Convex Optimization with Unbounded Nonconvex Oracles using Simulated Annealing

TL;DR

This paper introduces a polynomial-time algorithm combining simulated annealing with Langevin dynamics to minimize convex functions under complex, unbounded nonconvex noise conditions, extending prior work beyond bounded noise assumptions.

Contribution

It proposes a novel optimization method that handles unbounded, multiplicative noise in convex minimization, surpassing previous approaches limited to bounded noise scenarios.

Findings

The algorithm achieves polynomial-time convergence under the new noise model.

It effectively finds approximate minimizers despite the noise complexity.

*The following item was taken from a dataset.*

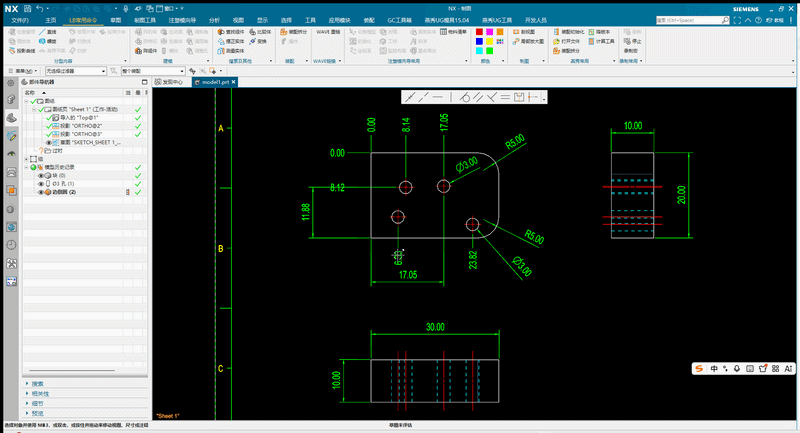Switch to the 制图工具 ribbon tab
Viewport: 800px width, 433px height.
[x=145, y=20]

The method extends to functions close to convex, even with deteriorating closeness away from the optimum.

Abstract

We consider the problem of minimizing a convex objective function $F$ when one can only evaluate its noisy approximation $\hat{F}$. Unless one assumes some structure on the noise, $\hat{F}$ may be an arbitrary nonconvex function, making the task of minimizing $F$ intractable. To overcome this, prior work has often focused on the case when $F(x)-\hat{F}(x)$ is uniformly-bounded. In this paper we study the more general case when the noise has magnitude $\alpha F(x) + \beta$ for some $\alpha, \beta > 0$, and present a polynomial time algorithm that finds an approximate minimizer of $F$ for this noise model. Previously, Markov chains, such as the stochastic gradient Langevin dynamics, have been used to arrive at approximate solutions to these optimization problems. However, for the noise model considered in this paper, no single temperature allows such a Markov chain to both mix quickly and concentrate near the global minimizer. We bypass this by combining "simulated annealing" with the stochastic gradient Langevin dynamics, and gradually decreasing the temperature of the chain in order to approach the global minimizer. As a corollary one can approximately minimize a nonconvex function that is close to a convex function; however, the closeness can deteriorate as one moves away from the optimum.